2017 climate fiction novel by Kim Stanley Robinson

New York 2140 is a 2017 climate fiction novel by American science fiction author Kim Stanley Robinson. The novel is set in a New York City that has been flooded and altered by rising water.

==Setting==
The novel takes place primarily in a fictional future New York City, permanently inundated by two major rises in seawater levels caused by climate change. Most of New York City is permanently underwater; however, people still live on the upper floors of buildings, much as in contemporary Venice.

Most of Manhattan south of 46th Street is flooded, and it has earned the nickname "SuperVenice". Several of the book's characters live in the MetLife Tower on 23rd Street, which the tenant association has outfitted with flood-prevention mechanisms and boat storage. Robinson chose to prominently feature the building, since it was designed to resemble the St. Mark's Campanile in Venice.
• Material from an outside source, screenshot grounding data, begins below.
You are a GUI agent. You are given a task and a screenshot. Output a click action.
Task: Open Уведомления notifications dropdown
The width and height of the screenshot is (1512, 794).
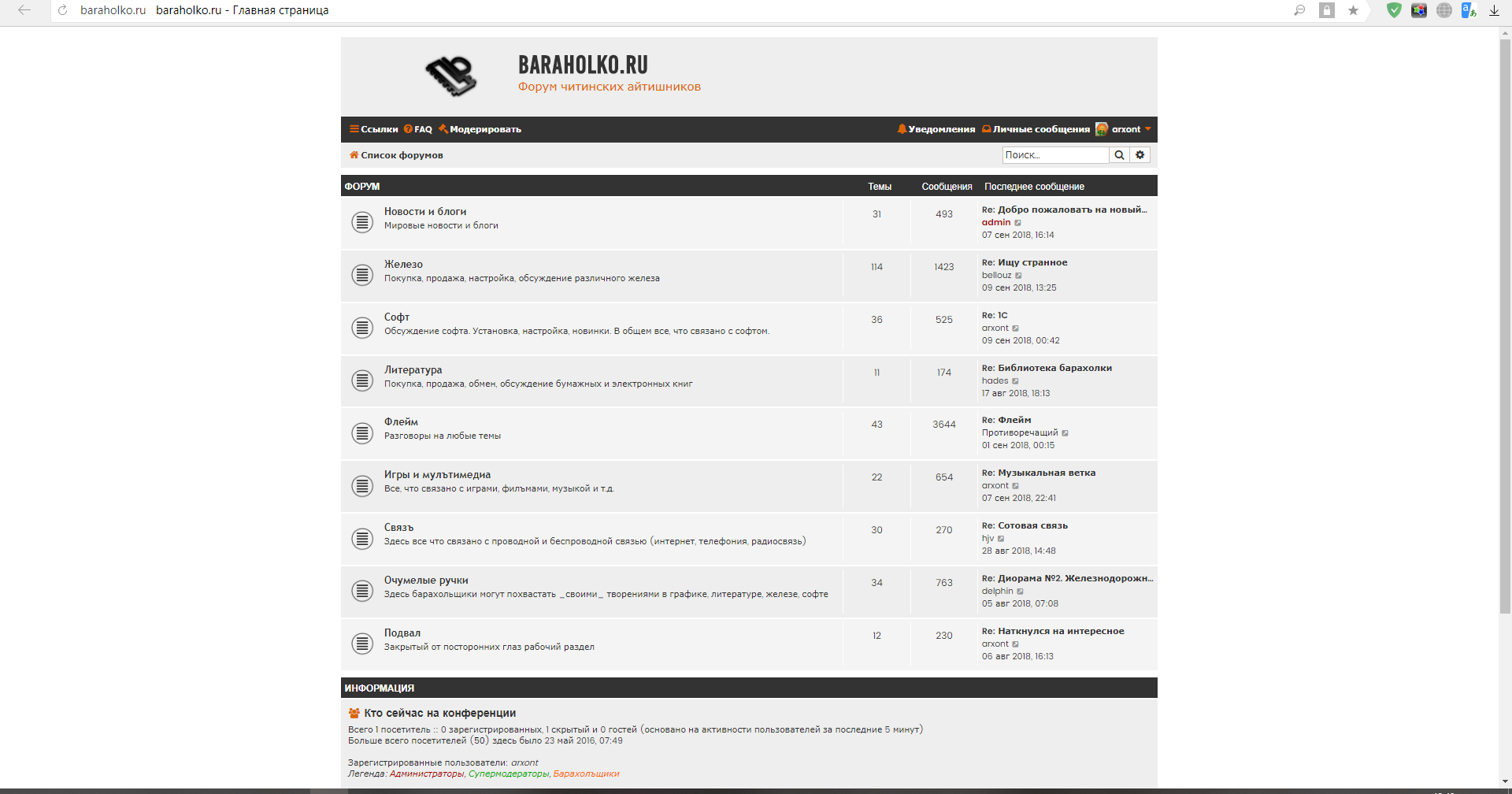[936, 129]
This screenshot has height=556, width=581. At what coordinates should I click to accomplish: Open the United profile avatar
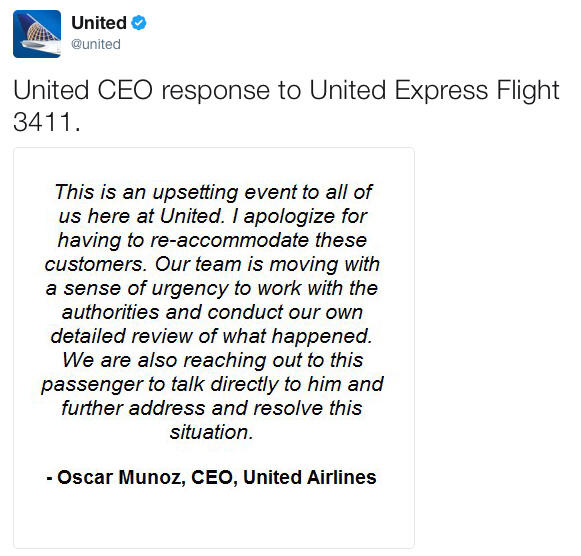pyautogui.click(x=37, y=34)
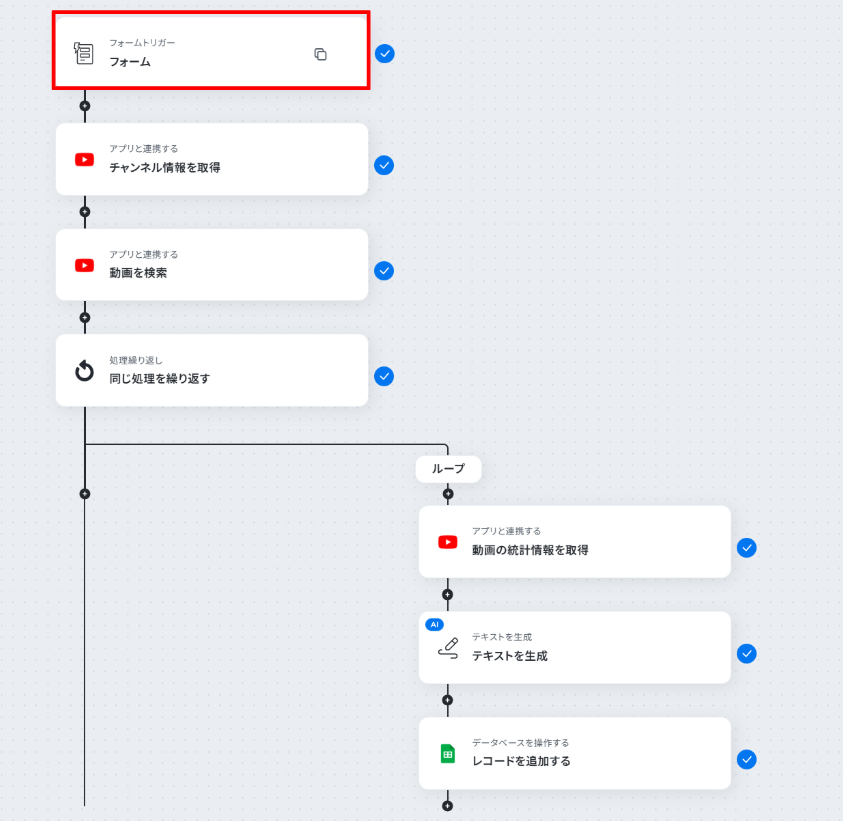Click the pen icon on テキストを生成
The image size is (843, 821).
(448, 648)
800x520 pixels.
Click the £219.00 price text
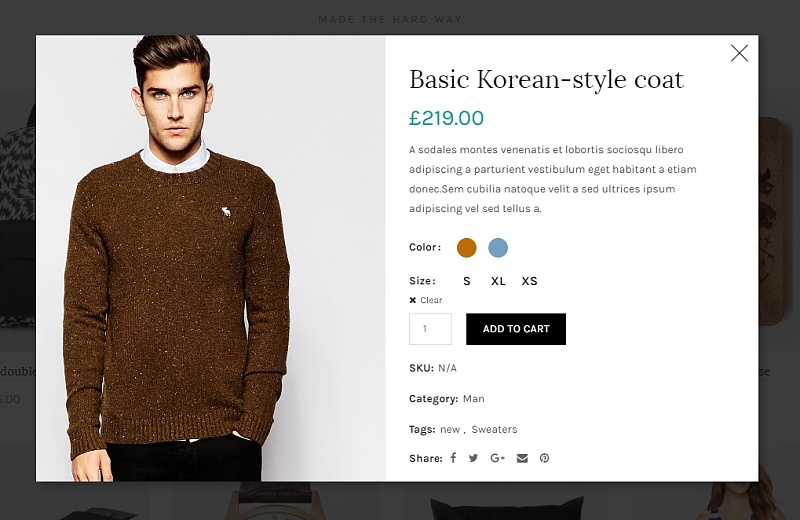446,118
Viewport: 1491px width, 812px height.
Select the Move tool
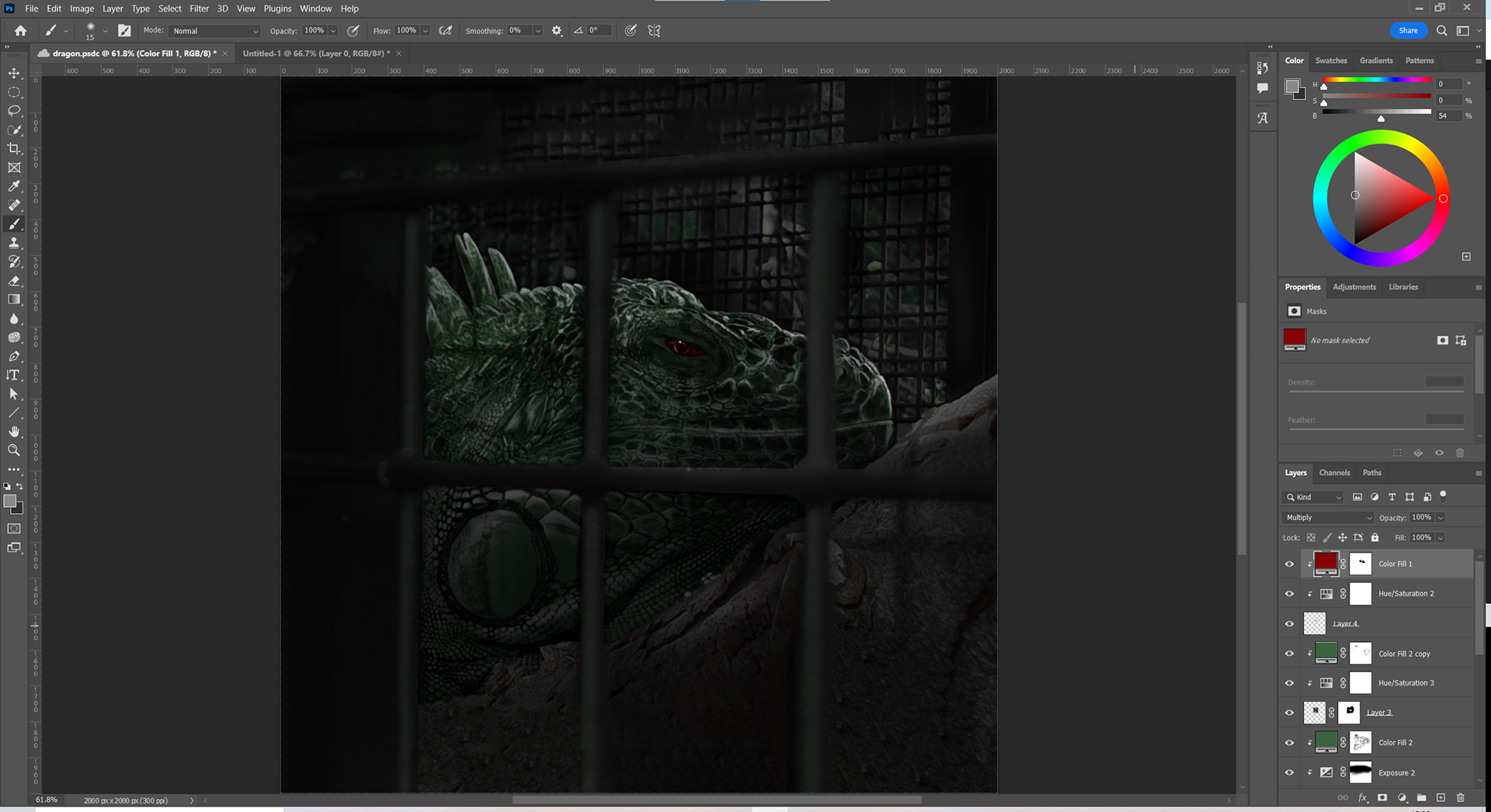point(14,73)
Affluent people live in newly constructed skyscrapers in Uptown Manhattan and near The Cloisters, since both locations remain above water. Denver has replaced New York as the center of American finance and culture, and much of the United States has been deliberately abandoned by humans in order to make room for wildlife. Robinson has previously addressed sea level rise directly and indirectly in his works Aurora, 2312, and the Mars trilogy.

===Scientific accuracy===
The book is set in a New York City suffering a 50-foot rise in sea-water. However, scientists suggest that a rise between 3 and 15 feet (0.9 and 5 meters) is more likely by 2140. A rise on that scale would probably mean that some portions of Manhattan, Brooklyn, and Queens would be flooded, but not to the extent featured in the novel. However, some estimates project sea-level rises even higher than those depicted in the novel (up to 72 feet or 22 meters) by the year 2300, if global warming increases to 5 °C (relative to pre-industrial levels).
According to Robinson, the novel is set in 2140 because he wanted the setting to be recognizable, while the sea-level rise in the novel was possible but "extreme".

==Themes==
The novel is critical of capitalism, unregulated financial systems, and market economies. Many of the city's citizens live in co-ops and rely on organizations that pool resources; affluent people live in former office buildings and newly built skyscrapers north of 125th Street and in Yonkers.

==Reception==
Gerry Canavan, writing for the Los Angeles Review of Books, referred to the novel as a further step in Robinson's "[...] construction of a huge metatextual history of the future...distributed across overlapping but distinct and mutually irreconcilable texts".

In a 2022 article on Robinson published by The New York Times, Alexandra Alter referred to the novel as "oddly uplifting".

Ken Burns has referred to the novel as "wonderful", saying that it "...[has] disasters and climate change, but it also has sort of human adaptability, and it's really spectacular."